This section is from the book "The Fruit Manual: Containing The Descriptions And Synonyms Of The Fruits And Fruit Trees Of Great Britain", by Robert Hogg. Also available from Amazon: The Fruit Manual.
Fruit, medium sized, three inches and a half long, and two inches broad; long pyriform in shape. Skin, smooth and shining, of a pale straw-colour where shaded; but where exposed to the sun it is covered with fine deep crimson, with stripes of the same colour round about the stalk, and the whole covered with grey dots. Eye, considerably depressed in a wide and plaited basin. Stalk, from an inch to an inch and a quarter long, fleshy at the insertion, where it is attached to the fruit without any cavity. Flesh, white, crisp, and slightly gritty, juicy, sugary, and with an aromatic flavour.
An old French pear, which if grown against a wall becomes melting, and may then rank as a good dessert fruit; but as it does not merit such a situation it is only fit in this climate to be cultivated as a standard, and the fruit used for culinary purposes. It is ripe in the end of October and beginning of November.
Fruit, very large, four inches wide, and three inches and three-quarters high; roundish turbinate. Skin, smooth and somewhat shining, of a fine deep green colour on the shaded side and brown where exposed to the sun, but changing as it attains maturity by keeping to lemon yellow on the shaded side and fine vermilion next the sun; strewed all over with large brown russet dots. Eye, large and open, set in a rather deep basin. Stalk, an inch long, stout and somewhat fleshy, particularly at the insertion, where it is placed in a rather deep cavity with a fleshy swelling on one side of it. Flesh, white, fine-grained, crisp, and tender, sweet, and with a musky flavour.
One of the very best culinary pears with which I am acquainted, and quite free from that disagreeable grittiness which is peculiar to baking pears generally. It is both in size and every other respect superior to the Catillac, and continues in use from November till April.
The tree is a free and vigorous grower, and excellent bearer, and succeeds well as a standard either on the pear or the quince.

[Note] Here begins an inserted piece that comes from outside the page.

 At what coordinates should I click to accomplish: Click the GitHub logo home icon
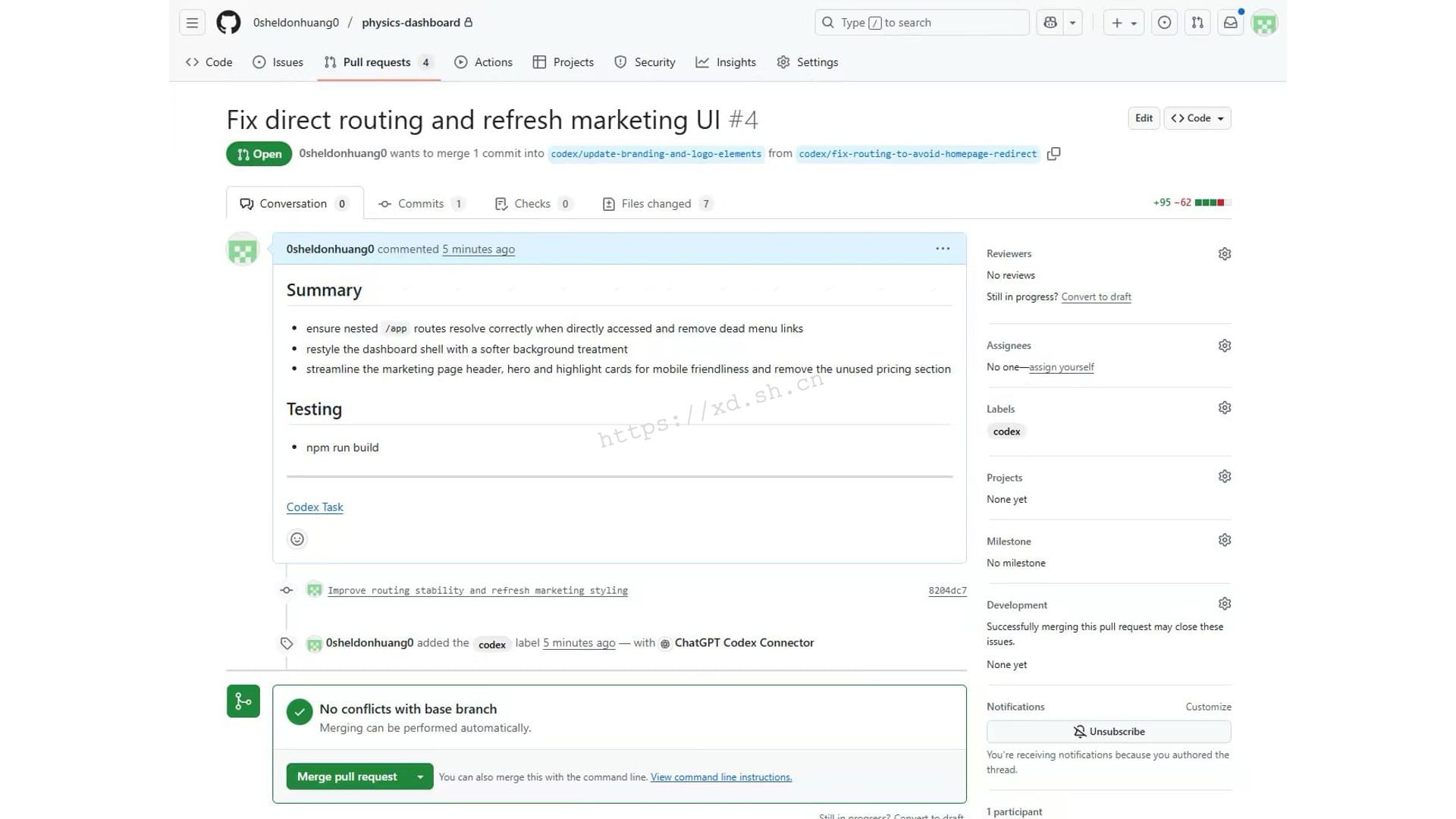tap(228, 23)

Bellissime de Jardin. See Bequesne.
Fruit, medium sized; roundish oval, even and regularly shaped, with somewhat of the form of a Swan's Egg. Skin, rather rough to the feel, being covered with a coating of somewhat rough russet, which extends over the whole surface of the fruit, with the exception of the shaded side, where it is greenish yellow, and considerably covered with patches and dots of dark brown russet. On the side next the sun the brown russet has a coppery red glow, and some faint traces of crimson mottles and streaks shining through. Eye, rather small and open, destitute of segments, and set on a level with the surface. Stalk, an inch long, rather slender, inserted in a small, narrow, shallow cavity. Flesh, yellowish, rather coarse-grained, and gritty, sugary, vinous, and with a line Swan's Egg flavour.